* [SHORT PROBLEM]: Reproduce the following data line for line, changing nothing.
[START]
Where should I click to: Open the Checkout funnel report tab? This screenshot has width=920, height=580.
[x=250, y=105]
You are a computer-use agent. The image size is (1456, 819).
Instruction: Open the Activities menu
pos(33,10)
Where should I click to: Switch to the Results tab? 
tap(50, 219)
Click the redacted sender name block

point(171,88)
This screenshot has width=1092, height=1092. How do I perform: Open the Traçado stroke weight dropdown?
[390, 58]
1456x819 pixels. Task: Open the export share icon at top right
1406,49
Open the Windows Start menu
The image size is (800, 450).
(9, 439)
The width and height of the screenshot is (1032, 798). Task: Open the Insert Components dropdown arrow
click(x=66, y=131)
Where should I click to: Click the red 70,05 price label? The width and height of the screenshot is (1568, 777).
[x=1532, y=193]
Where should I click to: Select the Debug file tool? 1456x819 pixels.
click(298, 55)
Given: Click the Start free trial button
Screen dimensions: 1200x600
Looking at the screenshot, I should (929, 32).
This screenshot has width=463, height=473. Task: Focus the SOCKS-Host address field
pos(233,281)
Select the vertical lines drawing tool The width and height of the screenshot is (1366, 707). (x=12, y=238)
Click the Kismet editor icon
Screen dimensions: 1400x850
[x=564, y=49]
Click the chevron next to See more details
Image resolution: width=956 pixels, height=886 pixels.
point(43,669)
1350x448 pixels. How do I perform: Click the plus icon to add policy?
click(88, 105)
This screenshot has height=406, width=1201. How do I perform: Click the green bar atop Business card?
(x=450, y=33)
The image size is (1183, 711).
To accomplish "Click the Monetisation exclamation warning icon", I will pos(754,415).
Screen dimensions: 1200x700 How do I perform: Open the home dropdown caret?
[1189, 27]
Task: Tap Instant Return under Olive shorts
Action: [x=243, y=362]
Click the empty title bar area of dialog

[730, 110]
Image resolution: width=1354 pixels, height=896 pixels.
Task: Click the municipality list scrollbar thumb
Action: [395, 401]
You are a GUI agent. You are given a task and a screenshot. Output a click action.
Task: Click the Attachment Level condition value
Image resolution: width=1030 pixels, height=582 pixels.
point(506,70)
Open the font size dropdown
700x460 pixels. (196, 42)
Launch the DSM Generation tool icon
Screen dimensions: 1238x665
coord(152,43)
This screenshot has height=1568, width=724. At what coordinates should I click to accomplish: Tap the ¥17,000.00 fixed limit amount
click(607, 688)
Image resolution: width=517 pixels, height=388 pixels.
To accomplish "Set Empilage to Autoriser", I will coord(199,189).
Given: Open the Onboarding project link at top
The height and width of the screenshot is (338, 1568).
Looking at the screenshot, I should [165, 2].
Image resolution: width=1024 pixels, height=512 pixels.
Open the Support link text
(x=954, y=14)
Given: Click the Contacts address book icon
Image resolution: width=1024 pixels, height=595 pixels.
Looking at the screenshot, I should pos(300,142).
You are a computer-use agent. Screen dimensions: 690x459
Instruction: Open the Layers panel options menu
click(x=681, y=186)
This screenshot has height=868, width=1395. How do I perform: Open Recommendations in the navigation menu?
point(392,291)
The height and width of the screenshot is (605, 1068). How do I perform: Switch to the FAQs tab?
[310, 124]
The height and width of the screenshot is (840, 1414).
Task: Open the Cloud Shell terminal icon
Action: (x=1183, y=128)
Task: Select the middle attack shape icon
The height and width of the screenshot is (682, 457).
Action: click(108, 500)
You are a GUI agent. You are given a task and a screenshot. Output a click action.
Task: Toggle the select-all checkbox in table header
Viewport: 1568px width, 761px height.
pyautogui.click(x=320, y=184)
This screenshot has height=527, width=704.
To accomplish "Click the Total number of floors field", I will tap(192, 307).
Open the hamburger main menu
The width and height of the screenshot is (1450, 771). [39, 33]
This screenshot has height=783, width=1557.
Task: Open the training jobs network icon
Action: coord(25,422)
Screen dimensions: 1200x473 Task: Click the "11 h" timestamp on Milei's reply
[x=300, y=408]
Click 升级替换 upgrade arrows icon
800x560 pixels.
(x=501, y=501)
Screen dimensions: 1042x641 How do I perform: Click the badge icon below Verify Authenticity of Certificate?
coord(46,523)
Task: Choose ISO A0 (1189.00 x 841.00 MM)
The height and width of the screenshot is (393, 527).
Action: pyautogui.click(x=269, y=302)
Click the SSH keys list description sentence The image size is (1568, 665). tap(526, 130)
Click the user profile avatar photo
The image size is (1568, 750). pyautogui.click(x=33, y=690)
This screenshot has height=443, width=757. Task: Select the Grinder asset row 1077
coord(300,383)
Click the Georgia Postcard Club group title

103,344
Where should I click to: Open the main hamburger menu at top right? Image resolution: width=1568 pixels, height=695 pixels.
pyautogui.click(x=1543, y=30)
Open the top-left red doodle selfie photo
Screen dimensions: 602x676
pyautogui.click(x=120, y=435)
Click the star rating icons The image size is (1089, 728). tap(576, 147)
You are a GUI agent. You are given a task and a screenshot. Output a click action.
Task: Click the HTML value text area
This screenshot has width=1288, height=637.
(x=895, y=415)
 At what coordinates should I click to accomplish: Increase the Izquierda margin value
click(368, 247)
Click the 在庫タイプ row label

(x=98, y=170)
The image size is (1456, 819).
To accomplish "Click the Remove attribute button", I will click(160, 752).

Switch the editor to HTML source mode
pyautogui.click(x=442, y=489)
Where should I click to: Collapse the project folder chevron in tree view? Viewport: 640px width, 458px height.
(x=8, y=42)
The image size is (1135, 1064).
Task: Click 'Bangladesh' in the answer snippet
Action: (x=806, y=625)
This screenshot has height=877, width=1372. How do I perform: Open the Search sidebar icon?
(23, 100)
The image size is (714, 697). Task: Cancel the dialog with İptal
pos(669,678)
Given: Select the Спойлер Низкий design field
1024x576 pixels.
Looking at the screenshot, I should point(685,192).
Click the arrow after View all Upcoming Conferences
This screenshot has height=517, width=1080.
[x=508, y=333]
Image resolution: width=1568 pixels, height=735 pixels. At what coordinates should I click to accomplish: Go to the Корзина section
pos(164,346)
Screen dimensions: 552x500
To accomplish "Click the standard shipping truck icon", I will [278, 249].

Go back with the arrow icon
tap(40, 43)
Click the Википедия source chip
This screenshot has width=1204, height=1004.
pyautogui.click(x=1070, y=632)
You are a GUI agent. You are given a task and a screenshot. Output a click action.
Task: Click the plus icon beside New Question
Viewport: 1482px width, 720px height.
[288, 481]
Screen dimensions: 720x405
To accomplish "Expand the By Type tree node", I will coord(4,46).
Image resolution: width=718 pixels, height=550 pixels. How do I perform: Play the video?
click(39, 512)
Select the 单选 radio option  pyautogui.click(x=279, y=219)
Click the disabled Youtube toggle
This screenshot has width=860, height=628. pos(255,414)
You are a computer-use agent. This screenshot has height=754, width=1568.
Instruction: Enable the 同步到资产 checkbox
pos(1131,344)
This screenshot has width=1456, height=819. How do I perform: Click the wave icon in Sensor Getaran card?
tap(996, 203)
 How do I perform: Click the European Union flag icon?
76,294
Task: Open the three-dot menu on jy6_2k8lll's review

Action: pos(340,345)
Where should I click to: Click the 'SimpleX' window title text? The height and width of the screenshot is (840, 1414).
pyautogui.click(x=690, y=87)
[END]
* [THE OUTPUT]:
Where should I click to: Open the Checkout funnel report tab? This screenshot has width=920, height=580.
[x=250, y=105]
You are a computer-use agent. The image size is (1456, 819).
Instruction: Open the Activities menu
pos(33,10)
Where should I click to: Switch to the Results tab? 
tap(50, 219)
Click the redacted sender name block

point(171,88)
This screenshot has width=1092, height=1092. How do I perform: Open the Traçado stroke weight dropdown?
[390, 58]
1456x819 pixels. Task: Open the export share icon at top right
1406,49
Open the Windows Start menu
The image size is (800, 450).
(9, 439)
The width and height of the screenshot is (1032, 798). Task: Open the Insert Components dropdown arrow
click(x=66, y=131)
Where should I click to: Click the red 70,05 price label? The width and height of the screenshot is (1568, 777).
[x=1532, y=193]
Where should I click to: Select the Debug file tool? 1456x819 pixels.
click(298, 55)
Given: Click the Start free trial button
Screen dimensions: 1200x600
Looking at the screenshot, I should (929, 32).
This screenshot has width=463, height=473. Task: Focus the SOCKS-Host address field
pos(233,281)
Select the vertical lines drawing tool The width and height of the screenshot is (1366, 707). (x=12, y=238)
Click the Kismet editor icon
Screen dimensions: 1400x850
[x=564, y=49]
Click the chevron next to See more details
Image resolution: width=956 pixels, height=886 pixels.
point(43,669)
1350x448 pixels. How do I perform: Click the plus icon to add policy?
click(88, 105)
This screenshot has height=406, width=1201. How do I perform: Click the green bar atop Business card?
(x=450, y=33)
The image size is (1183, 711).
To accomplish "Click the Monetisation exclamation warning icon", I will pos(754,415).
Screen dimensions: 1200x700 How do I perform: Open the home dropdown caret?
[1189, 27]
Task: Tap Instant Return under Olive shorts
Action: [x=243, y=362]
Click the empty title bar area of dialog

[730, 110]
Image resolution: width=1354 pixels, height=896 pixels.
Task: Click the municipality list scrollbar thumb
Action: [395, 401]
You are a GUI agent. You are given a task and a screenshot. Output a click action.
Task: Click the Attachment Level condition value
Image resolution: width=1030 pixels, height=582 pixels.
point(506,70)
Open the font size dropdown
700x460 pixels. (196, 42)
Launch the DSM Generation tool icon
Screen dimensions: 1238x665
coord(152,43)
This screenshot has height=1568, width=724. At what coordinates should I click to accomplish: Tap the ¥17,000.00 fixed limit amount
click(607, 688)
Image resolution: width=517 pixels, height=388 pixels.
To accomplish "Set Empilage to Autoriser", I will coord(199,189).
Given: Open the Onboarding project link at top
The height and width of the screenshot is (338, 1568).
Looking at the screenshot, I should [165, 2].
Image resolution: width=1024 pixels, height=512 pixels.
Open the Support link text
(x=954, y=14)
Given: Click the Contacts address book icon
Image resolution: width=1024 pixels, height=595 pixels.
Looking at the screenshot, I should pos(300,142).
You are a computer-use agent. Screen dimensions: 690x459
Instruction: Open the Layers panel options menu
click(x=681, y=186)
This screenshot has height=868, width=1395. How do I perform: Open Recommendations in the navigation menu?
point(392,291)
The height and width of the screenshot is (605, 1068). How do I perform: Switch to the FAQs tab?
[310, 124]
The height and width of the screenshot is (840, 1414).
Task: Open the Cloud Shell terminal icon
Action: (x=1183, y=128)
Task: Select the middle attack shape icon
The height and width of the screenshot is (682, 457).
Action: click(108, 500)
You are a GUI agent. You are given a task and a screenshot. Output a click action.
Task: Toggle the select-all checkbox in table header
Viewport: 1568px width, 761px height.
pyautogui.click(x=320, y=184)
This screenshot has height=527, width=704.
To accomplish "Click the Total number of floors field", I will tap(192, 307).
Open the hamburger main menu
The width and height of the screenshot is (1450, 771). [39, 33]
This screenshot has height=783, width=1557.
Task: Open the training jobs network icon
Action: coord(25,422)
Screen dimensions: 1200x473 Task: Click the "11 h" timestamp on Milei's reply
[x=300, y=408]
Click 升级替换 upgrade arrows icon
800x560 pixels.
(x=501, y=501)
Screen dimensions: 1042x641 How do I perform: Click the badge icon below Verify Authenticity of Certificate?
coord(46,523)
Task: Choose ISO A0 (1189.00 x 841.00 MM)
The height and width of the screenshot is (393, 527).
Action: pyautogui.click(x=269, y=302)
Click the SSH keys list description sentence The image size is (1568, 665). tap(526, 130)
Click the user profile avatar photo
The image size is (1568, 750). pyautogui.click(x=33, y=690)
This screenshot has height=443, width=757. Task: Select the Grinder asset row 1077
coord(300,383)
Click the Georgia Postcard Club group title

103,344
Where should I click to: Open the main hamburger menu at top right? Image resolution: width=1568 pixels, height=695 pixels.
pyautogui.click(x=1543, y=30)
Open the top-left red doodle selfie photo
Screen dimensions: 602x676
pyautogui.click(x=120, y=435)
Click the star rating icons The image size is (1089, 728). tap(576, 147)
You are a GUI agent. You are given a task and a screenshot. Output a click action.
Task: Click the HTML value text area
This screenshot has width=1288, height=637.
(x=895, y=415)
 At what coordinates should I click to accomplish: Increase the Izquierda margin value
click(368, 247)
Click the 在庫タイプ row label

(x=98, y=170)
The image size is (1456, 819).
To accomplish "Click the Remove attribute button", I will click(160, 752).

Switch the editor to HTML source mode
pyautogui.click(x=442, y=489)
Where should I click to: Collapse the project folder chevron in tree view? Viewport: 640px width, 458px height.
(x=8, y=42)
The image size is (1135, 1064).
Task: Click 'Bangladesh' in the answer snippet
Action: (x=806, y=625)
This screenshot has height=877, width=1372. How do I perform: Open the Search sidebar icon?
(23, 100)
The image size is (714, 697). Task: Cancel the dialog with İptal
pos(669,678)
Given: Select the Спойлер Низкий design field
1024x576 pixels.
Looking at the screenshot, I should point(685,192).
Click the arrow after View all Upcoming Conferences
This screenshot has height=517, width=1080.
[x=508, y=333]
Image resolution: width=1568 pixels, height=735 pixels. At what coordinates should I click to accomplish: Go to the Корзина section
pos(164,346)
Screen dimensions: 552x500
To accomplish "Click the standard shipping truck icon", I will [278, 249].

Go back with the arrow icon
tap(40, 43)
Click the Википедия source chip
This screenshot has width=1204, height=1004.
pyautogui.click(x=1070, y=632)
You are a GUI agent. You are given a task and a screenshot. Output a click action.
Task: Click the plus icon beside New Question
Viewport: 1482px width, 720px height.
[288, 481]
Screen dimensions: 720x405
To accomplish "Expand the By Type tree node", I will coord(4,46).
Image resolution: width=718 pixels, height=550 pixels. How do I perform: Play the video?
click(39, 512)
Select the 单选 radio option  pyautogui.click(x=279, y=219)
Click the disabled Youtube toggle
This screenshot has width=860, height=628. pos(255,414)
You are a computer-use agent. This screenshot has height=754, width=1568.
Instruction: Enable the 同步到资产 checkbox
pos(1131,344)
This screenshot has width=1456, height=819. How do I perform: Click the wave icon in Sensor Getaran card?
tap(996, 203)
 How do I perform: Click the European Union flag icon?
76,294
Task: Open the three-dot menu on jy6_2k8lll's review

Action: pos(340,345)
Where should I click to: Click the 'SimpleX' window title text? The height and width of the screenshot is (840, 1414).
pyautogui.click(x=690, y=87)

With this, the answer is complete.